Detailed Breakdown of the Cyber Kill Chain and Defensive Strategies

  • Reconnaissance:

  • * Passive Reconnaissance: Gathering info without direct interaction. Tools/Sources: OSINT, public records, WHOIS, ARIN, Google, Shodan, Job listings, Company websites, Social Media (LinkedIn).

  • * Active Reconnaissance: Direct probing of the target. Tools: Nmap, Port scanning, Banner grabbing, Vulnerability scanners.

  • * Defensive Measures (Protect): Limit public information on social media/job postings, modify server error messages, disable unused ports/services, implement honeypots, firewalls, IPS, and use Tor or 3rd party VPNs for inbound blocking.

  • Weaponization:  * The process of converting non-military tools, information, or systems into weapons (e.g., creating malware or using dependencies for economic leverage).

  • Delivery:     * The bridge between preparation and action. Common vectors include phishing, compromised websites, or software vulnerabilities.     * Defensive Measures: Disabling USB ports, implementing DKIM and SPF for email verification, removing administrative rights, and conducting user awareness training.

  • Exploitation:     * Attackers execute code to exploit software flaws, misconfigurations, or human error. This is the pivotal step where the payload becomes active.

  • Installation:     * Focuses on persistence. Tools like backdoors ensure access remains despite reboots, password changes, or network interruptions.

  • Command and Control (C2):     * Attackers manage compromised systems via secure remote channels to send instructions, move laterally, or download further tools.

  • Actions on Objectives:     * The final realization of the attack: stealing data, deploying ransomware, or launching Distributed Denial of Service (DDoS) attacks.

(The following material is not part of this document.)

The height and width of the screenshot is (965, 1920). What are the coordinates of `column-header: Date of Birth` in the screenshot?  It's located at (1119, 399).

Vulnerability Analysis and the CVSS Framework

  • Common Vulnerability Scoring System (CVSS): A standard method for assessing the severity of security vulnerabilities.

  • CVSS Metric Groups:

  • * Base Metrics: Represents intrinsic qualities of the vulnerability. It includes:

  • * Exploitability Metrics: Characteristics of the vulnerable system. Assumes the attacker has advanced knowledge of configuration and default defenses.

  • * Impact Metrics: Direct consequences on the vulnerable or subsequent systems (e.g., safety, data confidentiality).

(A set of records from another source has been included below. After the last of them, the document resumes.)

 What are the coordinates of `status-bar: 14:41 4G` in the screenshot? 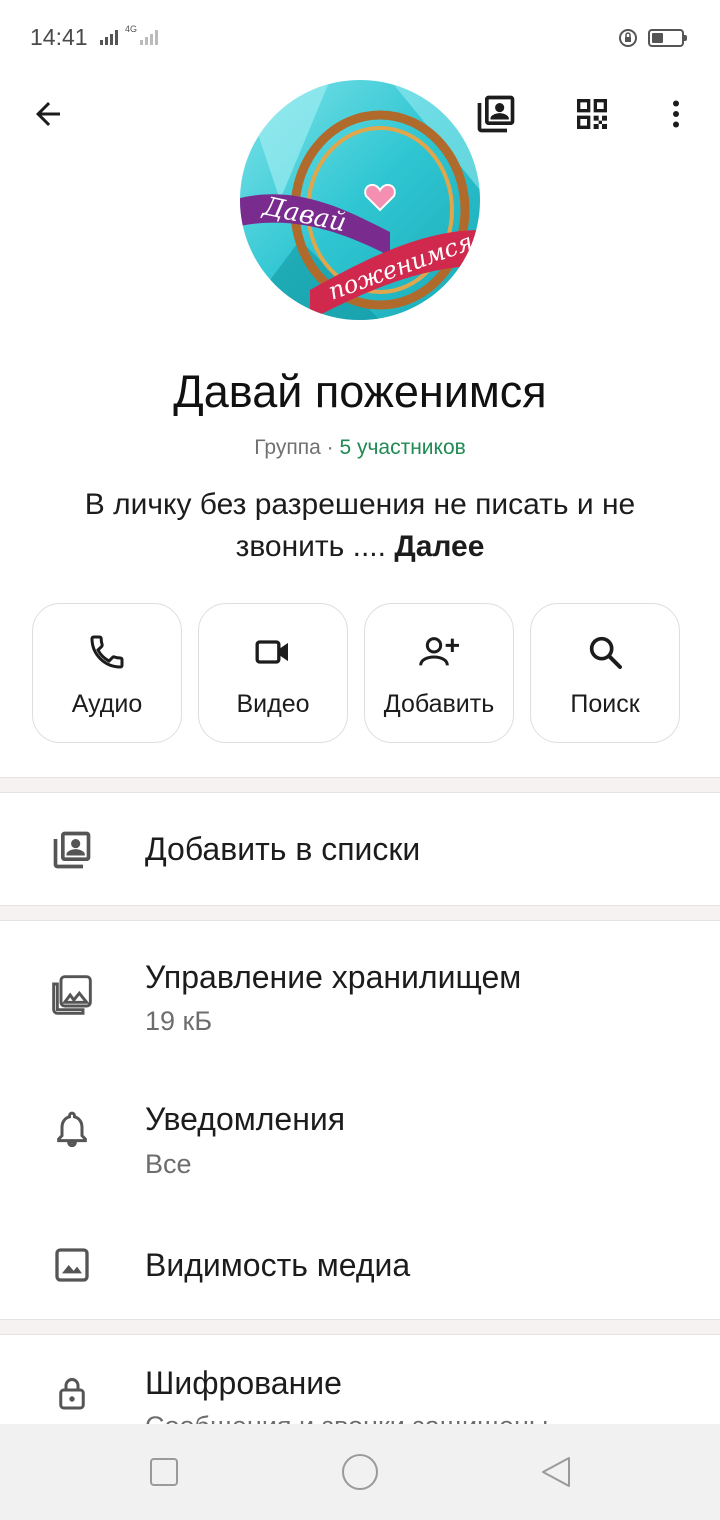 It's located at (360, 38).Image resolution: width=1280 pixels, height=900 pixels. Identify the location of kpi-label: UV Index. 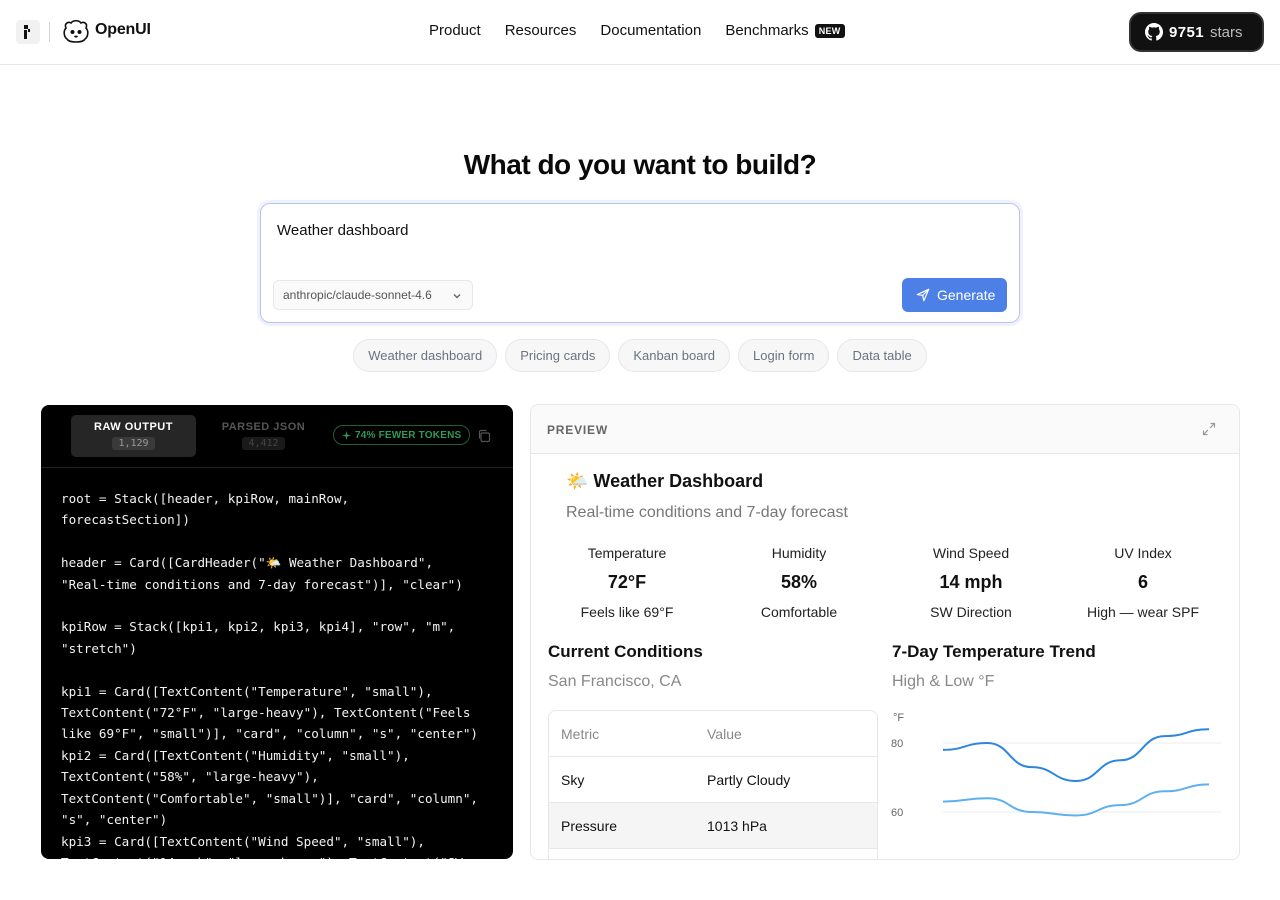
(1143, 553).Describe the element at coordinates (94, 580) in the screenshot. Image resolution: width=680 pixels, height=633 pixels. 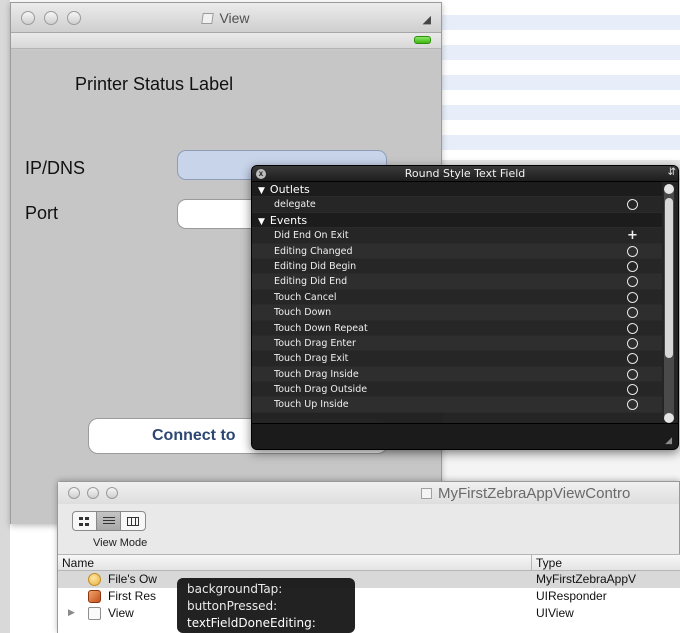
I see `files-owner-icon` at that location.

  • * Temporal Metrics (Threat): Reflects the current state of exploit techniques or code availability.

  • * Environmental Metrics: Tailors the score to a specific organizational environment.

  • * Supplemental Metrics: Additional data points like Automatable, Recovery, Safety, or Provider Urgency.

  • Mathematical Concept (CVSS Functionality):

  • f(x1,x2,,xn)f(x_1, x_2, \dots, x_n)     * f(y1,y2,z)f(y_1, y_2, z)     * f(z1,z3,,zn)f(z_1, z_3, \dots, z_n)

  • Base Metric: Attack Vector (AV) Classifications:

  • * Network (N): Exploitable across a wide area network (e.g., CVE-2004-0230 DoS via TCP packet).

  • * Adjacent (A): Attack limited to logically or physically adjacent topologies (e.g., Bluetooth, NFC, same local IP subnet).

  • * Local (L): Attacker accesses the system via keyboard/console, SSH, or relies on user interaction (social engineering).

  • * Physical (P): Requires physical access to the hardware (e.g., a cold boot attack to retrieve disk encryption keys).

Reporting and Professional Communication

  • Executive Class: Targeted at CEOs. Focuses on the executive summary and remediation reports. Content is high-level due to limited time and technical knowledge.

  • Management Class: Targeted at security policymakers. Focuses on overall strengths/weaknesses and vulnerability assessment reports.

  • Technical Class: Targeted at security managers and developers. Requires thorough technical details to implement specific patches and mitigate identified weaknesses.